Is there anything more annoying than people that spout off pithy little sayings thinking that they are imparting important life lessons? Apparently these people feel that the sum total of advice on how to conduct one’s life can be reduced to clever sentences needing no further explanations. The two most tired aphoric abominations have to be “live every day as if it was your last,” and “just be yourself.”
This first phrase, “live every day as if it was your last,” has to be the worst advice I’ve ever heard. Think about what that is encouraging. If you knew for a fact that you’d be dead tomorrow would you be stuck plodding through whatever daily drudgery you tolerate for survival? Of course you wouldn’t, you’d be in the penthouse suite of the closest five star hotel snorting crack off the ass of a $10,000 hooker just like anybody else. This saying suggests that we forego planning, hard work, and commitment to objectives greater than the self because, hey, we could be dead tomorrow. Don’t get me wrong, I can’t wait for the day when it’ll be perfectly moral for me to snort crack off expensive call girls’ taut buttocks because I’ll be too old and decrepit to have any worth to the world I just don’t see how this world view is appropriate for the souls full of vitality that most people are.
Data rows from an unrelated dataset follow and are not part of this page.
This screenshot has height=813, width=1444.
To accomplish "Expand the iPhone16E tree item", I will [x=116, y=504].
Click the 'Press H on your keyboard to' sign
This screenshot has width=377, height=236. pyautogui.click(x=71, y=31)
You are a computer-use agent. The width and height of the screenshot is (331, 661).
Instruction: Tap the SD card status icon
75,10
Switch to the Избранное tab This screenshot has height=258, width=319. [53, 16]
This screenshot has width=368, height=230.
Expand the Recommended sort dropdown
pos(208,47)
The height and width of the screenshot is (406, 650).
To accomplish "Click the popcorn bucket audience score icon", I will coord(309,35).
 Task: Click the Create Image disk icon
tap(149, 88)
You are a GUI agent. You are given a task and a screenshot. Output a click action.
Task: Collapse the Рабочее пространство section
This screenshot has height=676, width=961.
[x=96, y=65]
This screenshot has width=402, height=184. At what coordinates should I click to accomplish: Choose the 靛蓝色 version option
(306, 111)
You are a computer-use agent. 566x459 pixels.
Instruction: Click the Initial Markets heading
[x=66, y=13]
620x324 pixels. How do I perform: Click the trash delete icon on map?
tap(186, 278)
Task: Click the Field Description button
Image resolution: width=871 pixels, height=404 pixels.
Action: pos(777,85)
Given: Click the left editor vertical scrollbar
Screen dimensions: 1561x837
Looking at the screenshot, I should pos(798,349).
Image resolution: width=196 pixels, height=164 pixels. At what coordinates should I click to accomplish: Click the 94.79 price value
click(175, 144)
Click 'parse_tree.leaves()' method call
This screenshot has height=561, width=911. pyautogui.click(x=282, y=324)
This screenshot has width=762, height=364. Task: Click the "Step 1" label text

I find it especially disturbing that this phrase is so embraced by our youth culture in America today. It revels the hedonistic approach to life many of our young adults have adopted and the lack of responsibility exhibited in our interactions with one another.
The second phrase, “just be yourself,” irritates me to no end simply because it either doesn’t mean anything or it encourages horribly reckless behavior and yet everyone bandies it about as if it were gospel. If the phrase means to do whatever I think is right in a given situation, well, that’s what I’m already doing, right? People don’t just act arbitrarily, we do act in some morally responsible way according to what we think and what influences us, primarily societal influences. The other interpretation of this phrase is that it is telling us to ignore social influences on our decisions, which is a horrible idea. If it wasn’t for society I would probably choose to not wear clothes in the summer and the obvious shame this would cause everyone else who had to gaze upon my physical perfection could lead to mass suicide. I don’t want to be the cause of that.
Why do we accept this nonsense as good advice and wisdom? Are we that desperate to think that we can somehow understand ourselves and the world at large that we resort to such meaningless tripe for stop gaps instead of actual knowledge?